* _DIRECTIONS FOR THIS TASK_: Please retype, character for character, the portion of the entries below that runs from the line containing "Task: Clear the search field with the X icon" to the last line.

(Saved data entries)
<<<<
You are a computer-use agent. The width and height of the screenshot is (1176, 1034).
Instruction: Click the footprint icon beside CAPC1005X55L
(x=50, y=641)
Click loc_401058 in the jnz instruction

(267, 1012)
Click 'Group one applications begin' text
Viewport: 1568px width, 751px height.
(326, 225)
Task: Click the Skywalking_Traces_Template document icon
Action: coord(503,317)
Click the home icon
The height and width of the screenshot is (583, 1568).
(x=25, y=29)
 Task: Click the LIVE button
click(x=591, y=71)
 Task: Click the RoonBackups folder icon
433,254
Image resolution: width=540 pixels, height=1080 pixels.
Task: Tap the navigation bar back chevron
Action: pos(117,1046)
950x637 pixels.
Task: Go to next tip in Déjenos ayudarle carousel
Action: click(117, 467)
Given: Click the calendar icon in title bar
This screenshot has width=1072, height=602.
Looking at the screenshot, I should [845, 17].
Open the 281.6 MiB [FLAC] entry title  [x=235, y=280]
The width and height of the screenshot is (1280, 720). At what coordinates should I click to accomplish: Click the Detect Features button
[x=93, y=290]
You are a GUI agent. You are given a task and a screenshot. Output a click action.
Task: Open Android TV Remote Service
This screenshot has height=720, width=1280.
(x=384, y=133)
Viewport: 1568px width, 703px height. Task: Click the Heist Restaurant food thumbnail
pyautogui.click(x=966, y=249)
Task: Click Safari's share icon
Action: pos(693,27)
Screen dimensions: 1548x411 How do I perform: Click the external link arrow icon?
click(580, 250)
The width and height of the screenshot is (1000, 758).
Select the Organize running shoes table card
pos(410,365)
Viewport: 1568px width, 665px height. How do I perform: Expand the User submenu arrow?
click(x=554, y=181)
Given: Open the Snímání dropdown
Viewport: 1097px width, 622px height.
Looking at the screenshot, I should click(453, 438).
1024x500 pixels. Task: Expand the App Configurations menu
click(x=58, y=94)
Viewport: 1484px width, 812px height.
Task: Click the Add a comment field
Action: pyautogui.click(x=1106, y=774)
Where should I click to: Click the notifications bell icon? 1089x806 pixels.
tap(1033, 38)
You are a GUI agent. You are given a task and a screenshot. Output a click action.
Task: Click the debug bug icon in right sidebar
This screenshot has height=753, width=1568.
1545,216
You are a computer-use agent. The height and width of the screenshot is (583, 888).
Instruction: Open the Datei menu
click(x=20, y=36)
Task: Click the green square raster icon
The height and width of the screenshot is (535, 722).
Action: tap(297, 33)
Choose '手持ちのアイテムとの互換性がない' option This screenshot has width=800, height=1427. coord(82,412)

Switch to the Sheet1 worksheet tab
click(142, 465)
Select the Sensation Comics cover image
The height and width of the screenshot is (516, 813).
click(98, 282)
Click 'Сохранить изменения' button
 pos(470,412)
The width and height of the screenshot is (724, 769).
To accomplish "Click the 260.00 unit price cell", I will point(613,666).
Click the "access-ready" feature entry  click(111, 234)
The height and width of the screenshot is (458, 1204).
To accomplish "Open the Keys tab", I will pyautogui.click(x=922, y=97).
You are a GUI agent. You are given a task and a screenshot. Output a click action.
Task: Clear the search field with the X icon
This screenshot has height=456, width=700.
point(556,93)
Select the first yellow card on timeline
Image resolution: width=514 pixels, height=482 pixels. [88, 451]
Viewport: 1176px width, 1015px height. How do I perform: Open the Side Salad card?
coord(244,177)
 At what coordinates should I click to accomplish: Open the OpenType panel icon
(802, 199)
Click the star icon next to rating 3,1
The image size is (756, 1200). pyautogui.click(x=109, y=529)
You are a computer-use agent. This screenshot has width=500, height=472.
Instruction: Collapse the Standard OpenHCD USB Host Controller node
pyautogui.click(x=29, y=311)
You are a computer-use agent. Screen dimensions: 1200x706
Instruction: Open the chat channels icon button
>>>>
* _OUTPUT_:
Task: Clear the search field with the X icon
This screenshot has height=456, width=700.
point(556,93)
Select the first yellow card on timeline
Image resolution: width=514 pixels, height=482 pixels. [88, 451]
Viewport: 1176px width, 1015px height. How do I perform: Open the Side Salad card?
coord(244,177)
 At what coordinates should I click to accomplish: Open the OpenType panel icon
(802, 199)
Click the star icon next to rating 3,1
The image size is (756, 1200). pyautogui.click(x=109, y=529)
You are a computer-use agent. This screenshot has width=500, height=472.
Instruction: Collapse the Standard OpenHCD USB Host Controller node
pyautogui.click(x=29, y=311)
You are a computer-use agent. Screen dimensions: 1200x706
Instruction: Open the chat channels icon button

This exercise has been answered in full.